**Text section**.
┄┄┄┄┄┄┄┄┄┄┄┄┄┄┄┄┄┄┄┄
|
Post by LENNY on Jul 13, 2007 6:23:10 GMT -5
Colonoscopies are no joke, but these comments during the exam were quite humorous..... A physician claimed that the following are actual comments made by his patients (predominately male) while he was performing their colonoscopies:
1. "Take it easy, Doc. You're boldly going where no man has gone before!
2. "Find Amelia Earhart yet?"
3. "Can you hear me NOW?" 4. "Are we there yet? Are we there yet? Are we there yet?"
5. "You know, in Arkansas, we're now legally married."
6. "Any sign of the trapped miners, Chief?"
7. "You put your left hand in, you take your left hand out..."
8. "Hey! Now I know how a Muppet feels!"
9. "If your hand doesn't fit, you must quit!
10. "Hey Doc, let me know if you find my dignity."
11. "You used to be an executive at Enron, didn't you?"
12. "God, now I know why I am not gay."
And the best one of all..
13. "Could you write a note for my wife saying that my head is not up there?"
┄┄┄┄┄┄┄┄┄┄┄┄┄┄┄┄┄┄┄┄
**Data excerpts**.
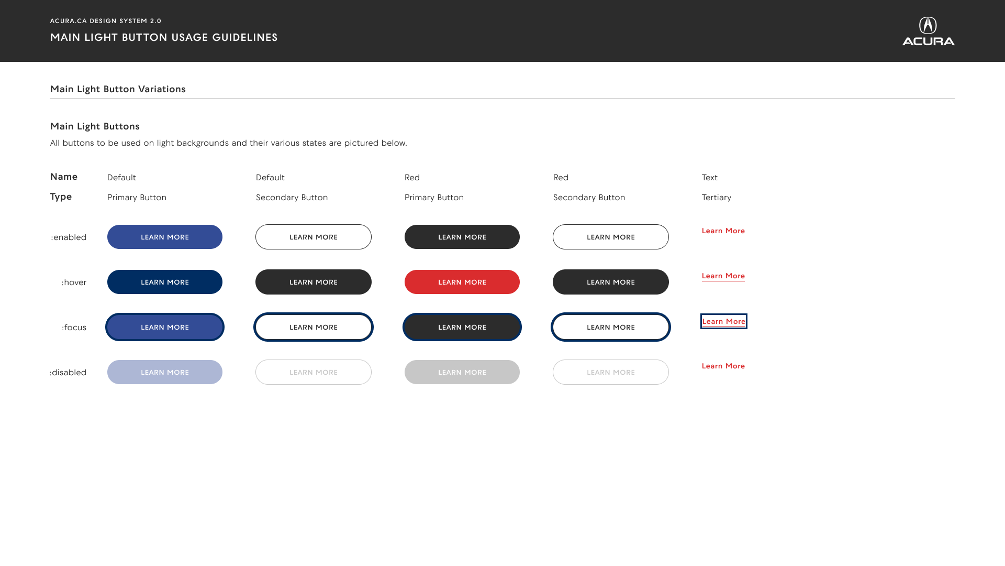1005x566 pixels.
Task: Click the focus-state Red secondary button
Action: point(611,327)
┄┄┄┄┄┄┄┄┄┄┄┄┄┄┄┄┄┄┄┄
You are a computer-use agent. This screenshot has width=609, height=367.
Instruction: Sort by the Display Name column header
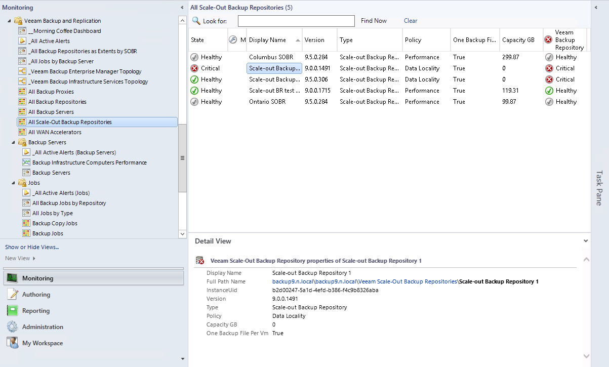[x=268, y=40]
┄┄┄┄┄┄┄┄┄┄┄┄┄┄┄┄┄┄┄┄
**Task list**.
1 - Answer these questions from the colonoscopy post.
(a) Who wrote the post, and on what date?
(b) Which numbered comment mentions Amelia Earhart?
(c) In comment 13, what note does the patient want written for his wife?
2 - Does each statement agree with the colonoscopy post? Answer yes or no and quote the words that decide it.
(a) The patients making the comments were mostly women.
(b) In one comment, a patient asks the doctor to tell him if he finds his dignity.
(c) The post was made in 2008.
3 - Continue the colonoscopy post from the point where it ends.
The entries are not needed for anything that follows.

**Results by task**.
1 -
(a) LENNY, on Jul 13, 2007.
(b) Comment 2.
(c) A note saying that his head is not up there.

2 -
(a) No: "predominately male"
(b) Yes: "Hey Doc, let me know if you find my dignity."
(c) No: "Jul 13, 2007"

3 -
|
|
Deleted
Deleted Member
Posts: 0
|
Post by Deleted on Jul 13, 2007 6:29:34 GMT -5
LOL
This reminds me of a comeback that a doctor had for my friend when he was going for a prostrate exam...
My friend jokingly complained with some non-memorable line about it... And the doctor came back with "this is no picnic for me either buster"...
|
|
Deleted
Deleted Member
Posts: 0
|
Post by Deleted on Jul 13, 2007 8:55:05 GMT -5
Very funny both of you guys
|
|
Deleted
Deleted Member
Posts: 0
|
Post by Deleted on Jul 13, 2007 13:12:53 GMT -5
[quote author=jameshannon This reminds me of a comeback that a doctor had for my friend when he was going for a prostrate exam... My friend jokingly complained with some non-memorable line about it... And the doctor came back with "this is no picnic for me either buster"... [/quote]
true but the doctor chose his profession -- he could have been a gyn
|
|
Deleted
Deleted Member
Posts: 0
|
Post by Deleted on Jul 13, 2007 13:34:25 GMT -5
or a proct...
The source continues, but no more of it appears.